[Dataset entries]
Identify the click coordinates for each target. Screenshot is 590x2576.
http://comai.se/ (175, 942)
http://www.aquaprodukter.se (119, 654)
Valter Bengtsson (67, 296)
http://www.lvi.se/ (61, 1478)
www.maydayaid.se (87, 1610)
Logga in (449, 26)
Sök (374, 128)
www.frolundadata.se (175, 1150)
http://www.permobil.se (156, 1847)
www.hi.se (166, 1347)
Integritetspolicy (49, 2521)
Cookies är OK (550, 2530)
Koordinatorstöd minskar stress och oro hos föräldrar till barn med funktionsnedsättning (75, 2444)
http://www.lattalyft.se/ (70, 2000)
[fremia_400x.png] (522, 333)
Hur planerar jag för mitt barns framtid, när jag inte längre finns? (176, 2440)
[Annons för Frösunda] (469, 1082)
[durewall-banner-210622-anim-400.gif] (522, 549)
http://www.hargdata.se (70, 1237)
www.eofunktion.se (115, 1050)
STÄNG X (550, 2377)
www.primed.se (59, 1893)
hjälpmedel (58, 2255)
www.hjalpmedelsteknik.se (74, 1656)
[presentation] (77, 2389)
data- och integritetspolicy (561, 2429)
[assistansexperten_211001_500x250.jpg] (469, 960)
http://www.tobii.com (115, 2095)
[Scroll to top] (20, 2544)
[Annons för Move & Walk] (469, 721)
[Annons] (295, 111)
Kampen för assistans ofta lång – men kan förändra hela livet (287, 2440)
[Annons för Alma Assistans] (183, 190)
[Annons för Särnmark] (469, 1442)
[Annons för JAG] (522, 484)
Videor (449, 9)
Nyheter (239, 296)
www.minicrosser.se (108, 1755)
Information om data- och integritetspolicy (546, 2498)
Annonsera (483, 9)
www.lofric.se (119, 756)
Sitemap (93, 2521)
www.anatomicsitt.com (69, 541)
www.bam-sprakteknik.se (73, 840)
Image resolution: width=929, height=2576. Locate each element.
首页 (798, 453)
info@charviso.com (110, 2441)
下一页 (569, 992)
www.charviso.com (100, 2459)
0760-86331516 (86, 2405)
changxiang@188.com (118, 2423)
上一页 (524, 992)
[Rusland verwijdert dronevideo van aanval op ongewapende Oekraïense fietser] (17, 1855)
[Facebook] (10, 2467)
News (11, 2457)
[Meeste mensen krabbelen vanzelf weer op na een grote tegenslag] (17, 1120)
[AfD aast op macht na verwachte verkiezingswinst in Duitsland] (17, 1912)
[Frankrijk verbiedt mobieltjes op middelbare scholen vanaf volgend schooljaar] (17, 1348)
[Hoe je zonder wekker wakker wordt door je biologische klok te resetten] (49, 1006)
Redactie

→ **PROBLEM REQUIREMENTS**
Retype the data in full, precisely as given.

→ **RESPONSE**
Identify the click coordinates for each target. Screenshot is 590x2576.
http://comai.se/ (175, 942)
http://www.aquaprodukter.se (119, 654)
Valter Bengtsson (67, 296)
http://www.lvi.se/ (61, 1478)
www.maydayaid.se (87, 1610)
Logga in (449, 26)
Sök (374, 128)
www.frolundadata.se (175, 1150)
http://www.permobil.se (156, 1847)
www.hi.se (166, 1347)
Integritetspolicy (49, 2521)
Cookies är OK (550, 2530)
Koordinatorstöd minskar stress och oro hos föräldrar till barn med funktionsnedsättning (75, 2444)
http://www.lattalyft.se/ (70, 2000)
[fremia_400x.png] (522, 333)
Hur planerar jag för mitt barns framtid, när jag inte längre finns? (176, 2440)
[Annons för Frösunda] (469, 1082)
[durewall-banner-210622-anim-400.gif] (522, 549)
http://www.hargdata.se (70, 1237)
www.eofunktion.se (115, 1050)
STÄNG X (550, 2377)
www.primed.se (59, 1893)
hjälpmedel (58, 2255)
www.hjalpmedelsteknik.se (74, 1656)
[presentation] (77, 2389)
data- och integritetspolicy (561, 2429)
[assistansexperten_211001_500x250.jpg] (469, 960)
http://www.tobii.com (115, 2095)
[Scroll to top] (20, 2544)
[Annons för Move & Walk] (469, 721)
[Annons] (295, 111)
Kampen för assistans ofta lång – men kan förändra hela livet (287, 2440)
[Annons för Alma Assistans] (183, 190)
[Annons för Särnmark] (469, 1442)
[Annons för JAG] (522, 484)
Videor (449, 9)
Nyheter (239, 296)
www.minicrosser.se (108, 1755)
Information om data- och integritetspolicy (546, 2498)
Annonsera (483, 9)
www.lofric.se (119, 756)
Sitemap (93, 2521)
www.anatomicsitt.com (69, 541)
www.bam-sprakteknik.se (73, 840)
Image resolution: width=929, height=2576. Locate each element.
首页 (798, 453)
info@charviso.com (110, 2441)
下一页 (569, 992)
www.charviso.com (100, 2459)
0760-86331516 (86, 2405)
changxiang@188.com (118, 2423)
上一页 (524, 992)
[Rusland verwijdert dronevideo van aanval op ongewapende Oekraïense fietser] (17, 1855)
[Facebook] (10, 2467)
News (11, 2457)
[Meeste mensen krabbelen vanzelf weer op na een grote tegenslag] (17, 1120)
[AfD aast op macht na verwachte verkiezingswinst in Duitsland] (17, 1912)
[Frankrijk verbiedt mobieltjes op middelbare scholen vanaf volgend schooljaar] (17, 1348)
[Hoe je zonder wekker wakker wordt door je biologische klok te resetten] (49, 1006)
Redactie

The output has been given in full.